Por: Pablo Andrés Villegas Giraldo
Existe un poema del siglo XVIII, escrito por el poeta Robert Burns, llamado Auld Lang Syne. Mucho antes de que en 2011 la cantante Lea Michele hiciera una versión popular, ya se había convertido en un canto tradicional escocés. La expresión Auld Lang Syne suele traducirse —no sin imprecisiones— como “por los viejos tiempos”. Confieso una infidencia: aunque no hablo la lengua original del poema, prefiero cómo suena en escocés antes que en sus versiones en inglés o español.
Cada fin de año nos batimos entre la nostalgia por lo que se deja y la prisa por cerrar procesos. Queremos tenerlo todo resuelto, empezar de cero, como si el 31 de diciembre lo definiera todo, como si la vida obedeciera al calendario del mismo modo en que obedecemos a los relojes. Pero entre la última semana de diciembre y la primera de enero existe un territorio sagrado, una pequeña línea que conecta lo humano con lo divino: un tiempo que nos llama a reflexionar, a mirar atrás sin quedar atrapados, a revisar la vida sin culpa y a preguntarnos con sinceridad quiénes hemos sido y quiénes queremos ser.
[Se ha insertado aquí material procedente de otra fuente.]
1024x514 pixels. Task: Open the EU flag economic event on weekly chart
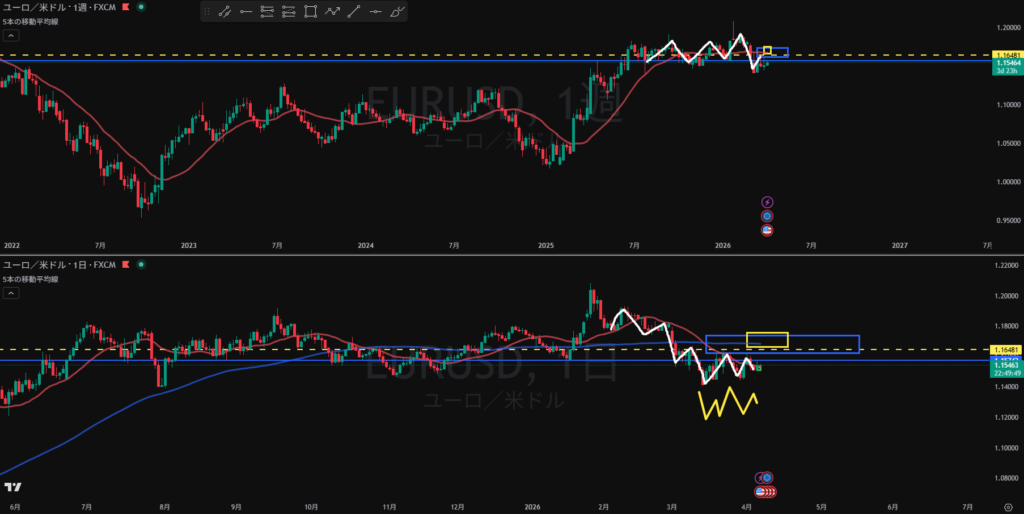click(x=767, y=216)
Por eso quise iniciar este artículo recordando Auld Lang Syne. Su melodía lenta y su letra melancólica invitan a algo profundamente contrario a la lógica contemporánea: encontrarnos con nosotros mismos. Detenernos un momento, dejar la prisa, volver sobre lo que somos, recordar quiénes fuimos, dar gracias por lo vivido y —algo fundamental— reconciliarnos con nuestros errores. La canción habla de “tomar una copa por los viejos tiempos”, y, más allá del gesto festivo, propone una metáfora luminosa: brindar con nuestra propia historia, reconocerla en lugar de huir de ella.
El filósofo Byung Chul Han en sus obras Vida Contemplativa, El Aroma del Tiempo y La Desaparición de los Rituales, insiste en que el verdadero cambio no surge de la hiperactividad, sino del silencio, de la quietud. La transformación personal no es un acto impulsivo ni un propósito improvisado entre uvas y abrazos. Requiere calma, honestidad y un tipo de tiempo que nuestra cultura considera improductivo: el tiempo contemplativo. Sin duda alguna, el desafío de este nuevo año no será hacer más cosas, sino aprender a respirar distinto; el propósito será dejar de correr hacia adelante y atrevernos a estar sin producir.
Por eso, en estos días de transición, es necesario permitirnos la pausa que el mundo no ofrece: revisar nuestra vida no para juzgarnos, sino para comprendernos. Conviene discernir qué relaciones cultivar, cuáles transformar y cuáles soltar con serenidad. Como recordaba Marco Aurelio, elegir los hábitos que fortalecen nuestro carácter y abandonar los que nos desgastan. Del pasado, tomar solo lo que orienta hacia la virtud y dejar reposar lo que ya cumplió su papel. La vida actual ya tiene suficientes afanes, y hacer un llamado a la lentitud, a la contemplación y al silencio parece una contradicción; sin embargo, quizá sea precisamente ahí donde encontremos nuestra salvación.